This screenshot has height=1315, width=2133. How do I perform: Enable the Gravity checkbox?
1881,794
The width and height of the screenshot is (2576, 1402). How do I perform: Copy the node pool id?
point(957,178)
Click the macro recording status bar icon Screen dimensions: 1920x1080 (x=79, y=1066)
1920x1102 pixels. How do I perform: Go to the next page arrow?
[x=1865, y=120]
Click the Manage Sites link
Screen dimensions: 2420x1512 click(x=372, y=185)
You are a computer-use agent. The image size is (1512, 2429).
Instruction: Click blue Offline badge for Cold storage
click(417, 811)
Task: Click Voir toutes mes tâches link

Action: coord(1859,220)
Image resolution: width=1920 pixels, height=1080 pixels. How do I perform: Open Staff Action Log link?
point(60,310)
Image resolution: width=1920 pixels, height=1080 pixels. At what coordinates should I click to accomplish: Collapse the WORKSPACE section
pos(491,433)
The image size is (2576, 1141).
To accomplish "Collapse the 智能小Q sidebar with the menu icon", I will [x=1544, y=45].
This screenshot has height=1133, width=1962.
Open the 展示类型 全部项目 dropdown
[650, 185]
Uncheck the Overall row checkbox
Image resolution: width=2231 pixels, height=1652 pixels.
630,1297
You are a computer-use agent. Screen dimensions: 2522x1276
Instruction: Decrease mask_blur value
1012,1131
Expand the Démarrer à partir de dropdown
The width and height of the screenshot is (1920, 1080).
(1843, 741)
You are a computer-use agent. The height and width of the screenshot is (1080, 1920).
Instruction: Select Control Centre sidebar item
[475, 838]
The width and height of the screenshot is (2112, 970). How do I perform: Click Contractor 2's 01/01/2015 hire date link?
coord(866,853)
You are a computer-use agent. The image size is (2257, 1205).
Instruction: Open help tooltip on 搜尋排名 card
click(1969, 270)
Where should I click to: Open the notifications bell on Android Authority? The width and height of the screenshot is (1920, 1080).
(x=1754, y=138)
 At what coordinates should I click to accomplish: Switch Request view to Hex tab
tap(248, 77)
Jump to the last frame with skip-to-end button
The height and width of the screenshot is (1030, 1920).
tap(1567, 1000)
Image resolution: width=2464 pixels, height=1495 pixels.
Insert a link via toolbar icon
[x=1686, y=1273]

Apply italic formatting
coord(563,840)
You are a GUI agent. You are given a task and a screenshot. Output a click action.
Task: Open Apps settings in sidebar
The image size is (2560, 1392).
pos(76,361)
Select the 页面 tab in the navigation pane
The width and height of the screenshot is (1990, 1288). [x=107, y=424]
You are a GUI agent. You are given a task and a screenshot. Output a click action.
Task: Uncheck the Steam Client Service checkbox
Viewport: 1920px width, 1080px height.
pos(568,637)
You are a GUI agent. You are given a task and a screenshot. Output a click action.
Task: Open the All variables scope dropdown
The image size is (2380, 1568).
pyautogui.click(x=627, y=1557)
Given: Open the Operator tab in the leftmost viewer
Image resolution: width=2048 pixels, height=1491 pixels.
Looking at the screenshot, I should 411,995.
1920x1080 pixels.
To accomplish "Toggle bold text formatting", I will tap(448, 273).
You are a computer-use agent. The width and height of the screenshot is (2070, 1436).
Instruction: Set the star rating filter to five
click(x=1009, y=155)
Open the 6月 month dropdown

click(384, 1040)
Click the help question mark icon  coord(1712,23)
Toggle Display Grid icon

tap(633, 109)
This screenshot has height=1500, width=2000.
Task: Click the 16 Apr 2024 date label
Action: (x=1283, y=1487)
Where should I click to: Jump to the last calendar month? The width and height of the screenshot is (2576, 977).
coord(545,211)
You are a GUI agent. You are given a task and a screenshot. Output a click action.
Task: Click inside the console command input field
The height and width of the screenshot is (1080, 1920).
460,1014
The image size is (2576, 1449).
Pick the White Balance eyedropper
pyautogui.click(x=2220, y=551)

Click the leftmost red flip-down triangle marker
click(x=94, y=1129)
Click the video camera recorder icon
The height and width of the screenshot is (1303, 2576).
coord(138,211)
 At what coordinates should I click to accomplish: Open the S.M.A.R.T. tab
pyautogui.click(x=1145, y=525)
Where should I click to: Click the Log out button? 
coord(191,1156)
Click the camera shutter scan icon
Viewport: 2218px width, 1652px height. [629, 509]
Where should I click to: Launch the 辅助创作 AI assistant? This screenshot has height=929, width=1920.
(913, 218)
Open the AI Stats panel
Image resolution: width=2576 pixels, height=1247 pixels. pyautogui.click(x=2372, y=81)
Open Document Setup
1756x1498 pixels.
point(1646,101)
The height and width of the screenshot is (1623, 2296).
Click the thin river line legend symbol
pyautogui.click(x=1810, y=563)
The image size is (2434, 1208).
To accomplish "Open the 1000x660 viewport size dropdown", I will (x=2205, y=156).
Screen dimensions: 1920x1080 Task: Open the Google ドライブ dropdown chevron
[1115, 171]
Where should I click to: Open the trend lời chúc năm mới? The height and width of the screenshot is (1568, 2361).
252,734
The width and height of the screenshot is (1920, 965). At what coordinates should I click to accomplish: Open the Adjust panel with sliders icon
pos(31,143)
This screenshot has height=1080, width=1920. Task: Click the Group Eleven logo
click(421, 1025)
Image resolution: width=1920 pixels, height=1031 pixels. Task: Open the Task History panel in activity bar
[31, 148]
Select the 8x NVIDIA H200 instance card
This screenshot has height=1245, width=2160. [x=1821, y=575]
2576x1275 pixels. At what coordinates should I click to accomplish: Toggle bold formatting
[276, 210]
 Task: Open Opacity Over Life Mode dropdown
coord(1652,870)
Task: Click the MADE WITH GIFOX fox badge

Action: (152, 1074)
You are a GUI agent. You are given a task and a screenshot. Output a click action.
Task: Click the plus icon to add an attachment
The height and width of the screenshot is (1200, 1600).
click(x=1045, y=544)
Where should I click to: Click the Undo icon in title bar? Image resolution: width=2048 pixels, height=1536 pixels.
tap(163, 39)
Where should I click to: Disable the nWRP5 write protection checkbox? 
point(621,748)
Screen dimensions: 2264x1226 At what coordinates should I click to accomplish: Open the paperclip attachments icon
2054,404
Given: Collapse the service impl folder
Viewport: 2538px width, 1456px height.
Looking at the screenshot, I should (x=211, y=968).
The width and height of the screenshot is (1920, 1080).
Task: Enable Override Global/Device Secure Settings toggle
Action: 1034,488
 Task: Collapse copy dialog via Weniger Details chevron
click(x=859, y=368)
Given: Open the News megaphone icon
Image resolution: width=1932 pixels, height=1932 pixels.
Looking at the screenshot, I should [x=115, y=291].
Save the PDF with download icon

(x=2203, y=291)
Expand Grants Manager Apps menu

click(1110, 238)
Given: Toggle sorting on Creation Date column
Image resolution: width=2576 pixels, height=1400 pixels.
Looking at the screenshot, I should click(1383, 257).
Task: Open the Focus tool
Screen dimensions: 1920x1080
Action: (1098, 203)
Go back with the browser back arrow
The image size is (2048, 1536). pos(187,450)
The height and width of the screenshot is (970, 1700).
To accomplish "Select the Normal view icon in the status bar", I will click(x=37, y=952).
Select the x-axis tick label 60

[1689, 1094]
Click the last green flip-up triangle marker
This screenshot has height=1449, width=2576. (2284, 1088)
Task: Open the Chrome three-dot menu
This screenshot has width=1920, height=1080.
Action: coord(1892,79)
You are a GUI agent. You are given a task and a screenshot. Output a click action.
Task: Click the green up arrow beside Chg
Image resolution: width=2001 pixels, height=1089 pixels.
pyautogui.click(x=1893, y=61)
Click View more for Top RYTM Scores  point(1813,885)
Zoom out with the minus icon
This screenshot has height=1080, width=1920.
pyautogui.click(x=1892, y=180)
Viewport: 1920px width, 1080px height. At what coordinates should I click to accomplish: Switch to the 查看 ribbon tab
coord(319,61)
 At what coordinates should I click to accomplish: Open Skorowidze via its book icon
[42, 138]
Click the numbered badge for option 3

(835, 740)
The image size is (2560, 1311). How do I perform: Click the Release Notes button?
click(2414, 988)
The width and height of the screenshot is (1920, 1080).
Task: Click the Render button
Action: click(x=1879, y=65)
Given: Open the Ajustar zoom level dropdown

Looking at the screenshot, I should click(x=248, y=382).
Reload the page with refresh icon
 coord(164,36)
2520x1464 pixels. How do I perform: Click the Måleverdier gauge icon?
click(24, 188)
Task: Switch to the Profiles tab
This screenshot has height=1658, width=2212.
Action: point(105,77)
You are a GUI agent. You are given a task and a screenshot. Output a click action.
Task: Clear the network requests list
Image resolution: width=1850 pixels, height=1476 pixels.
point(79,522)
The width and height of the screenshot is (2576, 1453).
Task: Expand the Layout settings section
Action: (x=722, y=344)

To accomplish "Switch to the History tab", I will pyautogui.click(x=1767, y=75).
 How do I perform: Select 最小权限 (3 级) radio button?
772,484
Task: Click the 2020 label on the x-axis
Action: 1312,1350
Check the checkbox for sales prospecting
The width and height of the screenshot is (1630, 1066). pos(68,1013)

—————

## DIRECTIONS:
List the lines of the records where "Uncheck" occurs.

## RESPONSE BOX:
Uncheck the Overall row checkbox
Task: Uncheck the Steam Client Service checkbox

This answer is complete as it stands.